== SET EXERCISE 1 ==
In the court opinion on the mortgage dispute, on what date were the Mortgage and Promissory Note with Shore executed?
== SET EXERCISE 2 ==
Reproduce the passage of the court opinion on the mortgage dispute starting at "Plaintiff filed a" and ending at "Support, pg. 1.".
== SET EXERCISE 3 ==
Write the next part of the court opinion on the mortgage dispute, picking up after its last sentence.

== TEXT EXCERPT ==
----

Opinion
CASE NO. 1:10CV2854.
January 28, 2011
MEMORANDUM OF OPINION AND ORDER
This action was originally filed in the Court of Common Pleas of Cuyahoga County, Ohio. Defendants Mortgage Electronic Registration System, Inc. ("MERS") and Ally Financial Services ('Ally") removed the case to this Court on the basis of diversity of citizenship, 28 U.S.C. § 1332. Shore Financial Services ("Shore") is also a Defendant. This matter is before the Court upon Defendants' Motions to Dismiss for Failure to State a Claim Upon Which Relief Can be Granted pursuant to Fed.R.Civ.P. 12(b)(6). (Docs. 6, 9).
Rule 12(b)(6) of the Federal Rules of Civil Procedure permits a Court to dismiss a Complaint on Motion when the Plaintiff fails to state a claim upon which relief can be granted. Rule 8(a)(2) requires that a Complaint provide "a short and plain statement of the claim showing that the pleader is entitled to relief" in order to "give the Defendant fair notice of what the . . . claim is and the grounds upon which it rests.'" Bell Atlantic Corp. v. Twombly, 550 U.S. 544, 555 (2007) (quoting Conley v. Gibson, 355 U.S. 41, 47 (1957) and Fed.R.Civ.P. 8(a)(2)). The Rule does not require "detailed" factual allegations, but it does require more than the bare assertion of legal conclusions. See Twombly, 550 U.S. at 555. "A complaint should not be dismissed for failure to state a claim unless it appears beyond doubt that the Plaintiff can prove no set of facts in support of his claim which would entitle him to relief." Conley, 355 U.S. at 45-46. When deciding a Motion to Dismiss pursuant to Rule 12(b)(6), a Court must construe the Complaint in a light most favorable to the Plaintiff and accept all well-pleaded material allegations in the Complaint as true. Dismissal pursuant to Fed.R.Civ.P. 12(b)(6) is appropriate if there is no law to support the claims, or if the facts alleged are insufficient to state a claim, or if on the face of the Complaint there is an insurmountable bar to relief. Stark v. Government Accounting Solutions, Inc. 2008 WL 2796499 * 1 (S.D.Ohio, Jul. 17, 2008) (citing Rauch v. Day Night Mfg. Corp., 576 F.2d 697, 702 (6th Cir. 1976)). Pro se pleadings are held to a less stringent standard than formal pleadings drafted by licensed attorneys. See Erickson v. Pardus, 551 U.S. 89 (2007); Haines v. Kerner, 404 U.S. 519, 520 (1972).
Plaintiff filed a Request for Declaratory Judgment. He wants the Court to declare that a Mortgage and Promissory Note executed on October 23, 2009 with Shore is unenforceable because the Mortgage was illegally and improperly assigned to MERS without the Note. Plaintiff asserts in his Memorandum attached to the Complaint, "MERS is not a real party in interest when that party is called a mortgagee in a mortgage but is not the lender, has no right to repayment of the underlying debt, and has no role in handling mortgage payments. In its capacity as nominee for Shore, MERS has no right or authority to assign collection of payments to Ally." Memorandum un Support, pg. 1.

----

== DATASET RECORDS ==
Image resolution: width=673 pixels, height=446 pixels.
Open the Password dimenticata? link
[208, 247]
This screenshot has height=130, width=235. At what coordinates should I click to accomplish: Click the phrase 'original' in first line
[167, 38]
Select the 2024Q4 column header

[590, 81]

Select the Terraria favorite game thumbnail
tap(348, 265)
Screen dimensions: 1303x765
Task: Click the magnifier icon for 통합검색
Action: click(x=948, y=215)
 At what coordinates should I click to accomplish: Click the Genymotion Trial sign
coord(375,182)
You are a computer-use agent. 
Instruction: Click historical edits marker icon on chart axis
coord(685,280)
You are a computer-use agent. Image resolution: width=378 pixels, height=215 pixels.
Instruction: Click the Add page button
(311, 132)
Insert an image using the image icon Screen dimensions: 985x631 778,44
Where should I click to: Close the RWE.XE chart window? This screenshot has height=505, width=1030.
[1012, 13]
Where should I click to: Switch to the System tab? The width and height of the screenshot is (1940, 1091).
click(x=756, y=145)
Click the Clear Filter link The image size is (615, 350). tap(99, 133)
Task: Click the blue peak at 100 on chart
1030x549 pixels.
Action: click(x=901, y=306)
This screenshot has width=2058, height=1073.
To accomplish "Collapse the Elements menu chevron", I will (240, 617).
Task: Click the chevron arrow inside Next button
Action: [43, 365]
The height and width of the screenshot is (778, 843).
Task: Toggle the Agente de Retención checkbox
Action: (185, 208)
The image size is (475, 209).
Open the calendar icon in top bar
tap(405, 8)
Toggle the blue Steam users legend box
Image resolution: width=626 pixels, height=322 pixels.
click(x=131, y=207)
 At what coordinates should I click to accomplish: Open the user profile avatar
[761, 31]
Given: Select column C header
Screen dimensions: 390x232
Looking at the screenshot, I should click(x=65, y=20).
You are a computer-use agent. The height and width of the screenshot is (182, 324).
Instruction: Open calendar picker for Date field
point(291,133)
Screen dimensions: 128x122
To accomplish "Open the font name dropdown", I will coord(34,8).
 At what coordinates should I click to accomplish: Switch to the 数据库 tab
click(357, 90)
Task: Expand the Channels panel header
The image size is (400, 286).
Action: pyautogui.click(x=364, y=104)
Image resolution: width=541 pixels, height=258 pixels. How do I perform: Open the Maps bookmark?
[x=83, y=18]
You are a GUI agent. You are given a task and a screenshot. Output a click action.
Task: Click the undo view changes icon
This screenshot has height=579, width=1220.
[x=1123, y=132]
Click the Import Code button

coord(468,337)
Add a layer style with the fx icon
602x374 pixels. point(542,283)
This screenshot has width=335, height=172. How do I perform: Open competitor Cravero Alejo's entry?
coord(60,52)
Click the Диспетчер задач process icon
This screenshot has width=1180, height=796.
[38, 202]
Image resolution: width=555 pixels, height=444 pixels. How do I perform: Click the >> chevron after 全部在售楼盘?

----

== EXPECTED ANSWER 1 ==
October 23, 2009

== EXPECTED ANSWER 2 ==
Plaintiff filed a Request for Declaratory Judgment. He wants the Court to declare that a Mortgage and Promissory Note executed on October 23, 2009 with Shore is unenforceable because the Mortgage was illegally and improperly assigned to MERS without the Note. Plaintiff asserts in his Memorandum attached to the Complaint, "MERS is not a real party in interest when that party is called a mortgagee in a mortgage but is not the lender, has no right to repayment of the underlying debt, and has no role in handling mortgage payments. In its capacity as nominee for Shore, MERS has no right or authority to assign collection of payments to Ally." Memorandum un Support, pg. 1.

== EXPECTED ANSWER 3 ==
MERS is an electronic mortgage registration system and clearinghouse that tracks beneficial ownership interests in, and servicing rights to, mortgage loans. "When a home is purchased, the lender obtains from the borrower a promissory note and a mortgage instrument naming MERS as the mortgagee (as nominee for the lender and its successors and assigns). In the mortgage, the borrower assigns his right, title, and interest in the property to MERS, and the mortgage instrument is then recorded in the local land records with MERS as the named mortgagee. When the promissory note is sold (and possibly re-sold) in the secondary mortgage market, the MERS database tracks that transfer. As long as the parties involved in the sale are MERS members, MERS remains the mortgagee of record (thereby avoiding recording and other transfer fees that are otherwise associated with the sale) and continues to act as an agent for the new owner of the promissory note." In re: Mortgage Electronic Registration Systems (MERS) Litigation, 659 F.Supp.2d 1368, 1370 (U.S. Jud.Pan.Mult.Lit., 2009).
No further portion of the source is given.